By Benoit Tessier

France has a launch pad 7,000 km away from Paris in French Guyana, an overseas region located on the northern Atlantic coast of South America.

For the first time in spatial history, two satellites from the Galileo navigation system program are going to be sent to space using the mythical Soyuz rocket which, during previous launches, sent the first satellite (Sputnik) and the first man (Yuri Garagarin) into space. The event is historic and shows the progress made in space exploration since the end of the cold war. The launch was delayed by three years from its original launch date and I was at last going to be the lucky one to cover the launch, designated “VS01”.

The only problem was that I had never set foot in French Guyana nor previously photographed a rocket launch!
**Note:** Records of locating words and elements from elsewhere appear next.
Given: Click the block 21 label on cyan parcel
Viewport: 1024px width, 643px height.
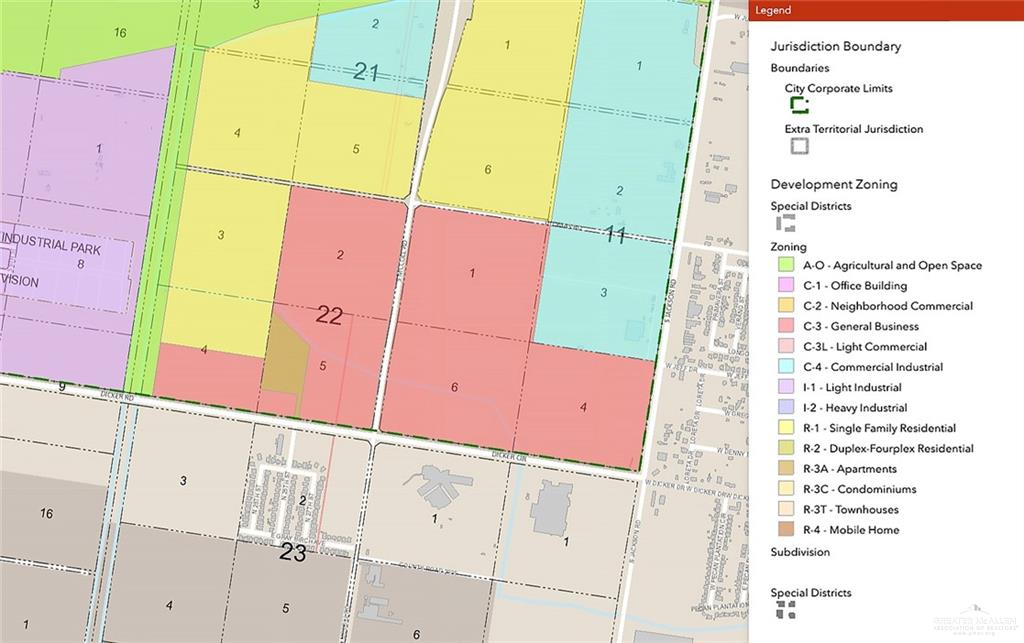Looking at the screenshot, I should (x=366, y=71).
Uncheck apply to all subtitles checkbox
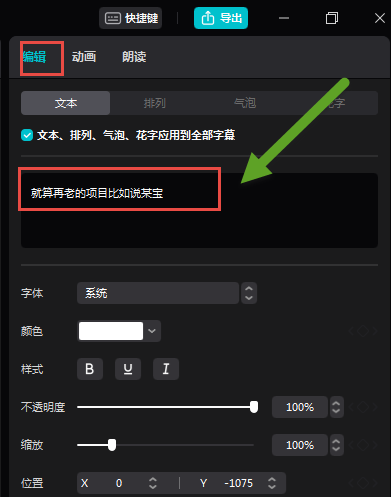 [x=27, y=135]
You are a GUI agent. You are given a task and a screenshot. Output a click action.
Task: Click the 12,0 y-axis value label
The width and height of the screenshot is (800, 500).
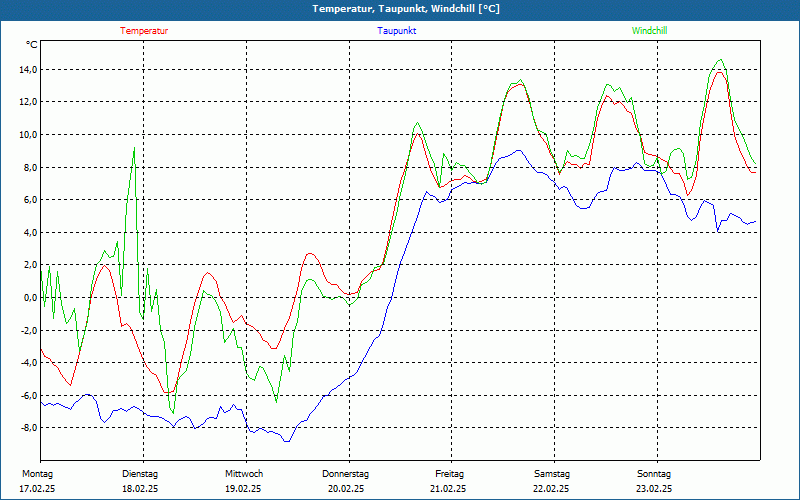[28, 102]
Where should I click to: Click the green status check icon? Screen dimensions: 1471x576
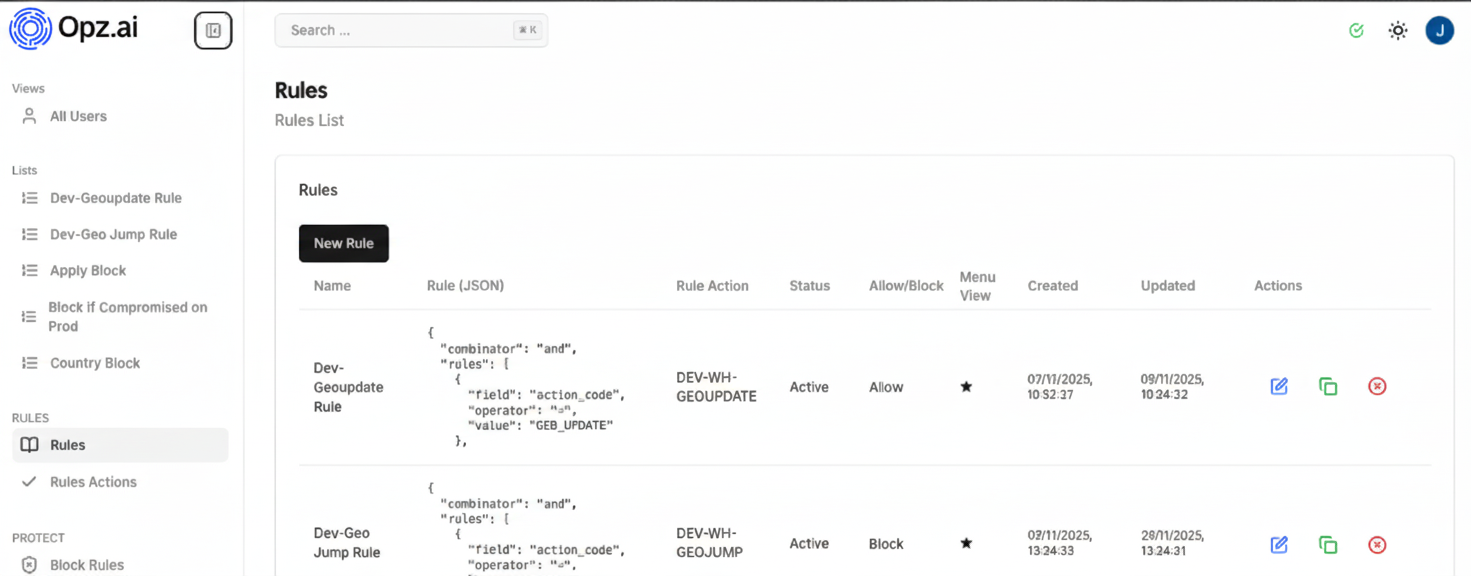pos(1355,30)
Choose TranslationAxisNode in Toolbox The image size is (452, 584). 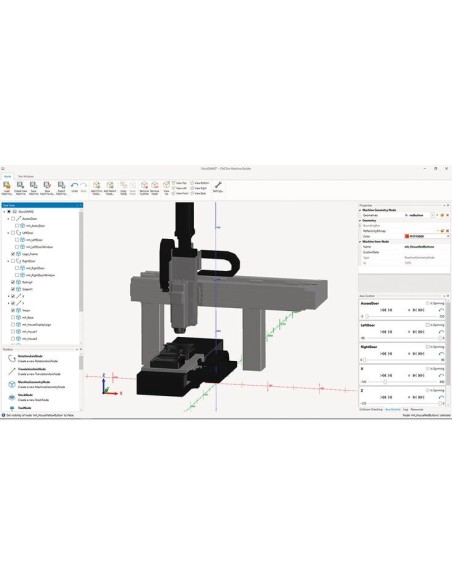pyautogui.click(x=36, y=371)
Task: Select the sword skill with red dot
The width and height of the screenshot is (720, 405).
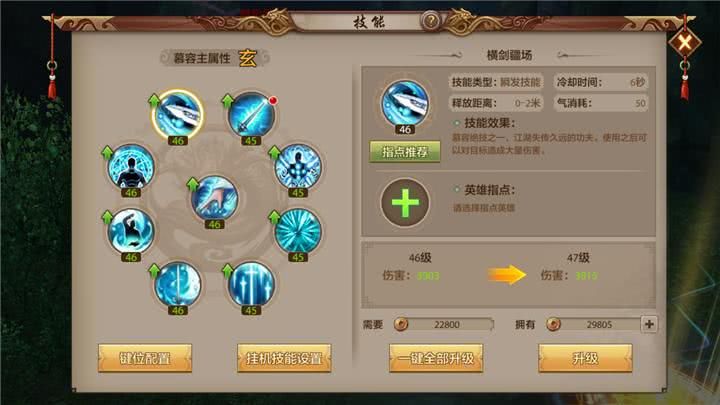Action: click(x=252, y=115)
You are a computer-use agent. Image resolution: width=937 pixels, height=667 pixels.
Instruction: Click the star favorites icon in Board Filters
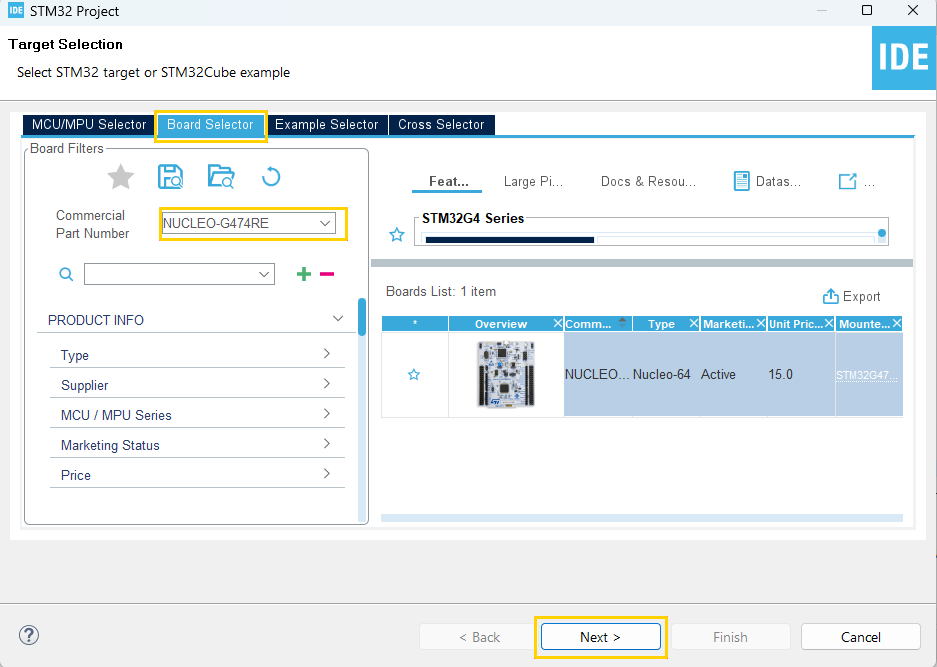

Since its design back in the 50’s, Soyuz (“Union” in Russian) was built in the Samara space complex on the banks of the Volga. In order to get to French Guyana, all the various rocket parts were shipped from there. After 15 days of shipping, they eventually got to Pariacabo harbor, on the Kourou river where they were then carried by truck to the CSG (Guyana Space Center) launch site, specifically set up for Soyuz, located in Sinnamary where they were stocked. The Russian rocket could then be assembled in a big warehouse in order to be put upright.

There are only five hotels in Kourou and obviously they were all fully booked a long time in advance. I managed to find a room at a local’s house thanks to an advert placed on a local internet site. I set up my base camp there and emptied my luggage weighing 60 kilos after an eight hour flight.